■ Stored records:
+--

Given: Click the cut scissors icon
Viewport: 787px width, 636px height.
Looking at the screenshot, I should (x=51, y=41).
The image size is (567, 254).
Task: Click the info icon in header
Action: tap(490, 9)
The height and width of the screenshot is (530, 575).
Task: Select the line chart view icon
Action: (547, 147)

+--

■ Exercise: Copy each record above so that no word or mark differs.

■ Answer section:
Given: Click the cut scissors icon
Viewport: 787px width, 636px height.
Looking at the screenshot, I should (x=51, y=41).
The image size is (567, 254).
Task: Click the info icon in header
Action: tap(490, 9)
The height and width of the screenshot is (530, 575).
Task: Select the line chart view icon
Action: (547, 147)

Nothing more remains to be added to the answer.